Other Repository Files

Apart from the CDK code, the files are mostly supporting the CDK deployment, such as package.json defining the npm packages needed. The scripts folder does contain some useful scripts which I welcome you to look through, but the functions are pretty simple:

  • get_sim_ip: write a table of IP addresses for all EC2 instances with the sim-spot-instance tag
  • start_sim: list all fleet requests, check each one for the spot-fleet tag, and set the first matching fleet request to have target capacity of 1
  • stop_sim: the same as start_sim, except that it sets the target capacity to 0

That's all the code that's used!

What's Next

So far, we've seen that Spot Instances can be used in Amazon EC2 to control virtual machines capable of running robotic simulators. Spot Instances have drawbacks in that they need to be initialised in a particular way and may be closed down by AWS with a couple of minutes' notice. On the other hand, the prices are reduced by up to 60-70%, making this a potentially great trade-off. We can use CDK code to define the Spot Instances, their dependencies, and the startup scripts to automatically install the simulators we need to run in the cloud.

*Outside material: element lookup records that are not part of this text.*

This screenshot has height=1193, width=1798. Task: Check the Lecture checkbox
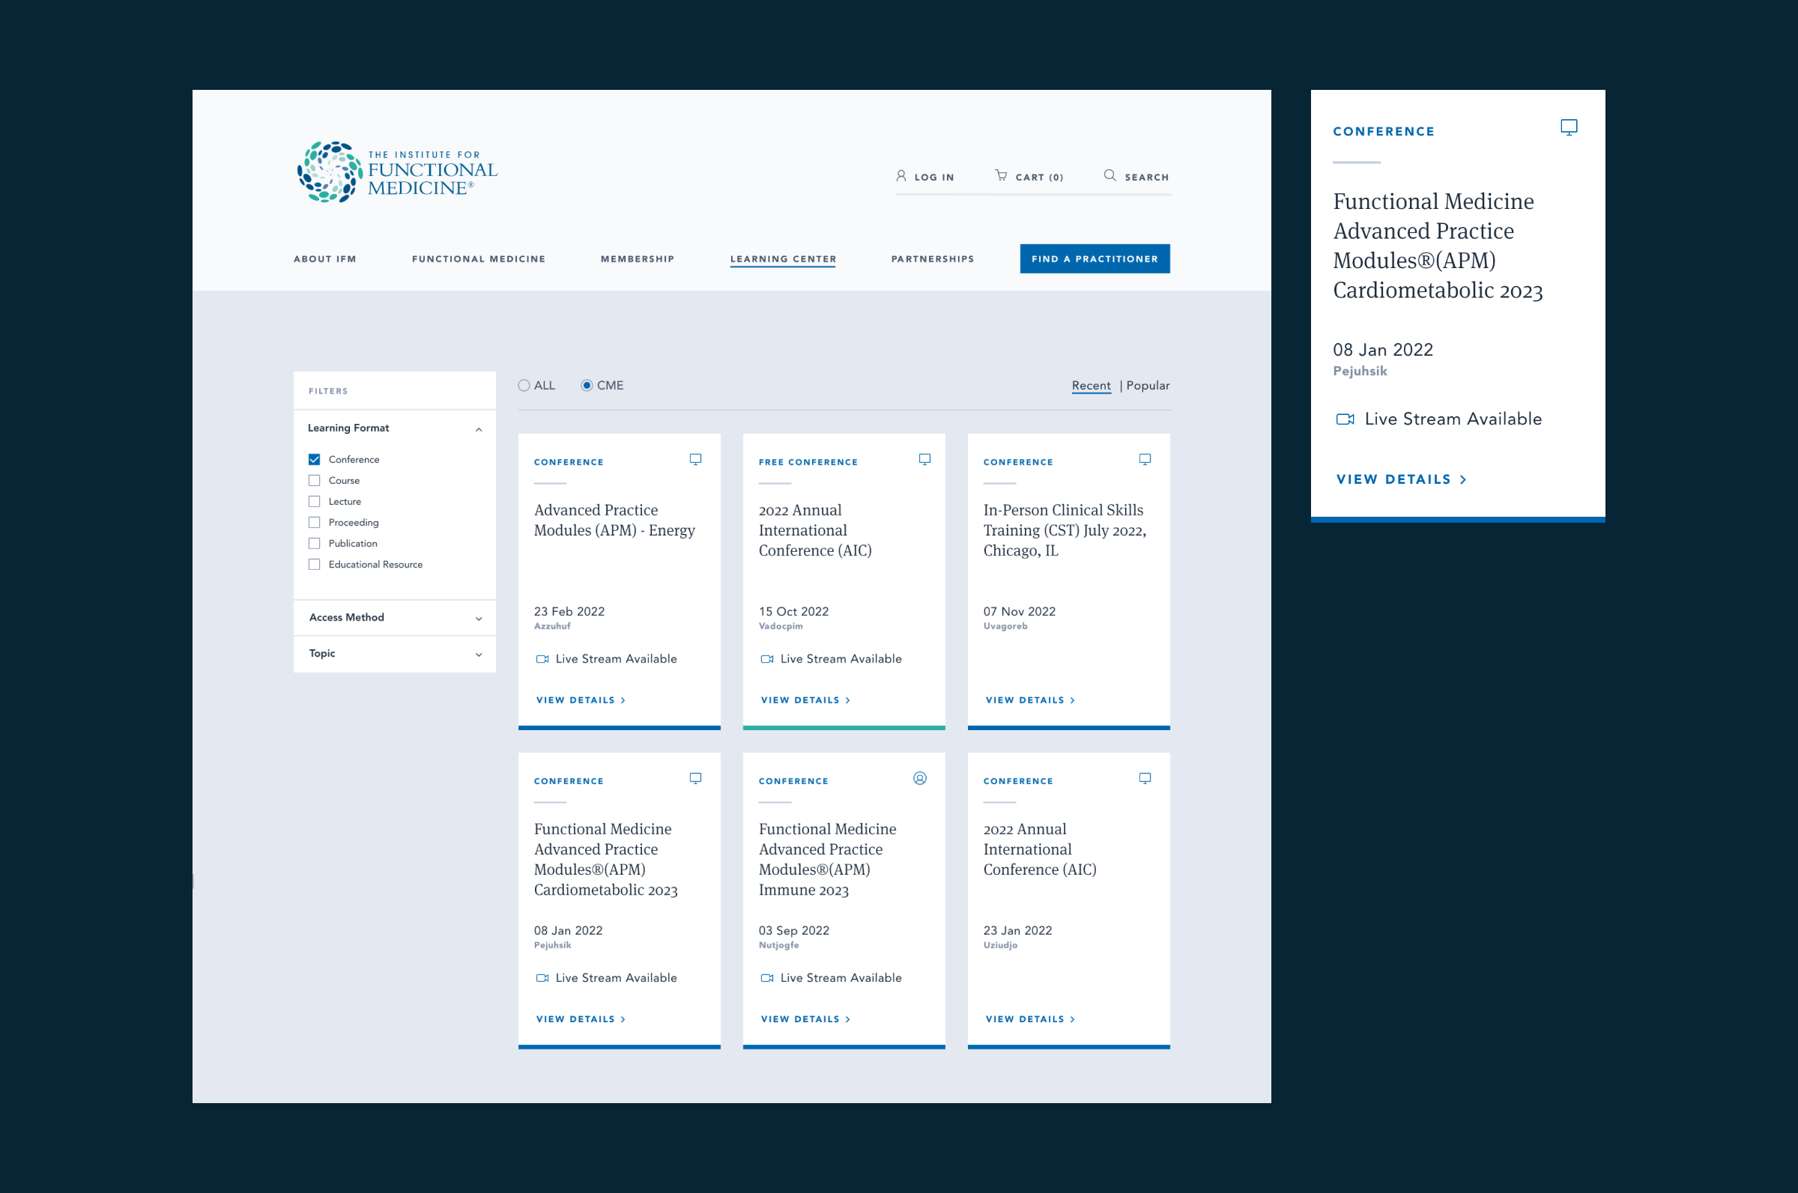[314, 501]
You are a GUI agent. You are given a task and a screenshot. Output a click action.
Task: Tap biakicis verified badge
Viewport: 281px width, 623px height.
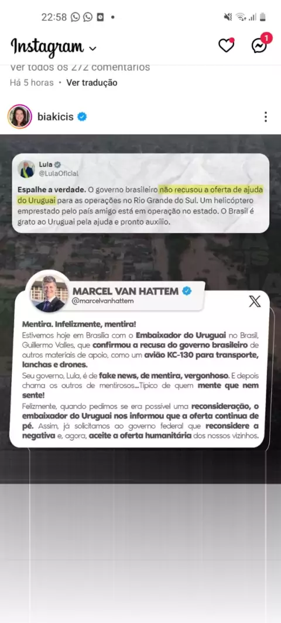coord(82,117)
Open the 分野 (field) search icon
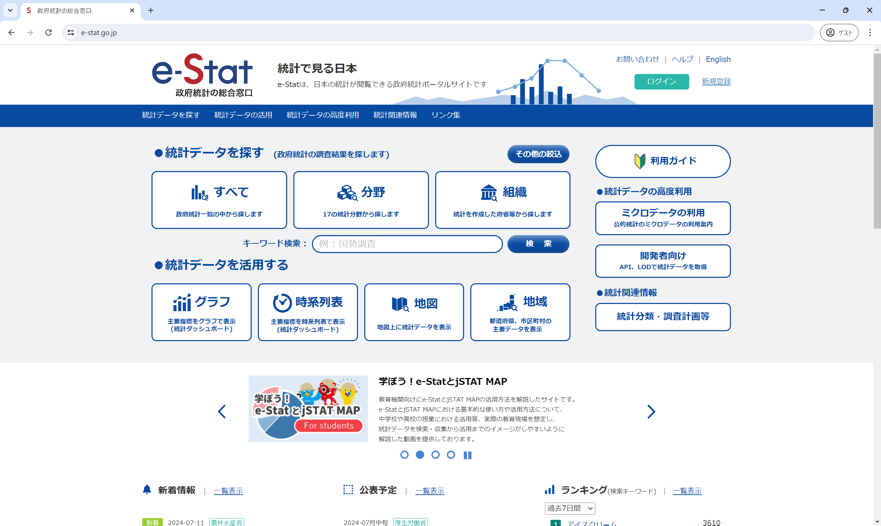881x526 pixels. (346, 192)
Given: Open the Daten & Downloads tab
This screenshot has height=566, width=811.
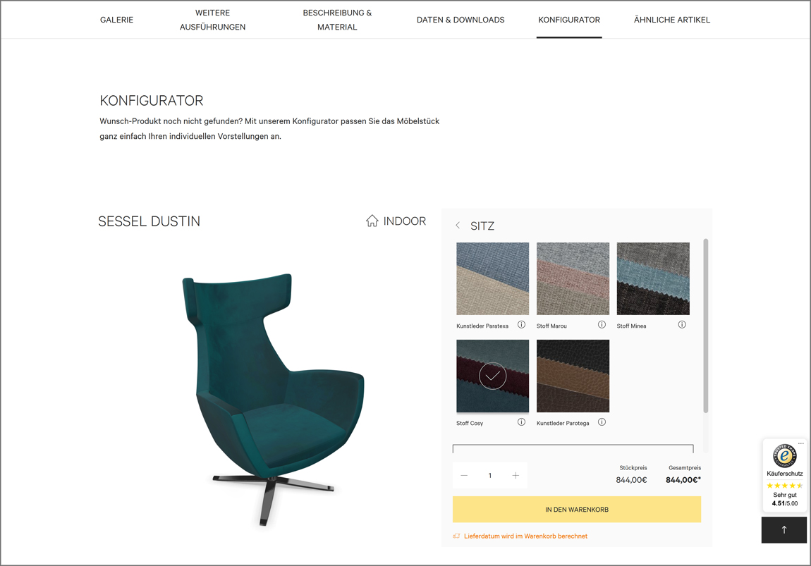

To get access to O3DE, we can use a particular AMI, which also provides remote desktop access and ROS2 installation. For Gazebo, we can install it automatically on startup, and for NVIDIA Isaac Sim, we can create an EBS snapshot with the simulator already installed, then create a new drive from that snapshot for every new Spot Instance.

If you need to run infrequent or background robotic simulations, running in the cloud might be a great option for you. The CDK code can help you get up and running, and with it being open source under a permissive licence, you can make any changes you want, including installing extra simulators.

In a future post, I will show how to use the new ROS 2 simulation interface messages. This is a new package that allows control of different simulators from the same set of messages. What's more, we can send those messages from an RViz plugin, which means no matter the simulator in use, we can control it from the same ROS 2 environment! So far, this package is supported on O3DE and Isaac Sim, and support for Gazebo is planned.